Even the silver metallic stickers look awesome with a tiny bit sanded off!

The final step to finishing off the fixtures was to add the FolkArt wax, let them dry overnight, then buff... But WAIT!!! I am losing my place here... FIRST, I knew that I needed a little extra detail on the shabby fixtures to add a bit of CHIC! I saw Casey's really easy basket tutorial when I was dreaming about this project a year ago, and ordered the Penelope canvas from The Needlepoint Joint then! Great service! It was a simple matter to measure, cut and sand the Woodsies for each cubby. Since I made 23 of them, it was a real basket party!

I made them all in only a couple of hours! Great tutorial, fun and easy to do and so satisfying to see them done!

But then, in keeping with the spirit of and vision for the project, I decided overnight to paint them all white. Ever painted things with lots of holes in them? Oh yeah! I got more paint on my fingers than anyplace else! And let me tell you, that chalk paint isn't easily removed! I didn't run embroidery floss through them - yet. I may or may not. I am not sure at this point if I want anything to compete with the colorful accessories. I like the idea of having them be the only color - the fixtures should just be the canvas. Here you see some of the baskets drying, along side the fixtures that are waxed and drying. I decided to use the clear wax because I wanted smooth and shiny, but not so used and worn. I did try the white wax, but it has more of a yellowing effect, and that made the piece I tried look a little dirty. No one wants to shop at a dirty soap store!!!

Dizzy? Me too!

{{{Side Story Interjection - I have been collecting some really fun glassware over the past year for this project and couldn't wait to set it up! I know it is waaaaay too early in the project, but I just had to see how they looked! Swoon - I just LOVE pretty, girlie glass! Soon I have to decide how I will fill them up! The seller included some soaps and candles as a Thank You for being a patient buyer, but I'll need to make MORE of EVERYTHING! Now back to the regular program}}}

After the waxed fixtures sat, I was able to begin wiping and buffing them. I actually let them sit two extra days because I was distracted - more on that in a minute. By the time I got to them, the wax had dried. Just a really quick buff with a cotton napkin and they were smooth and felt "finished".

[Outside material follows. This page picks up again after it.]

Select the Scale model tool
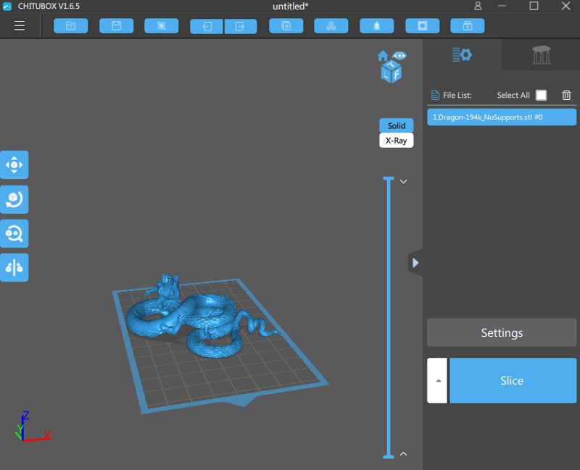The height and width of the screenshot is (470, 580). 15,233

For the next part of the project, I need to have a lot of working space. This won't be my first time making silicone molds and casting with resin, but I'm using more "professional" materials and will be working on more complicated models. In other words, I expect to wreck the joint! I think I should get the Creatin' Contest photos finished and get The Three Little Pigs: Revenge packed away for the library.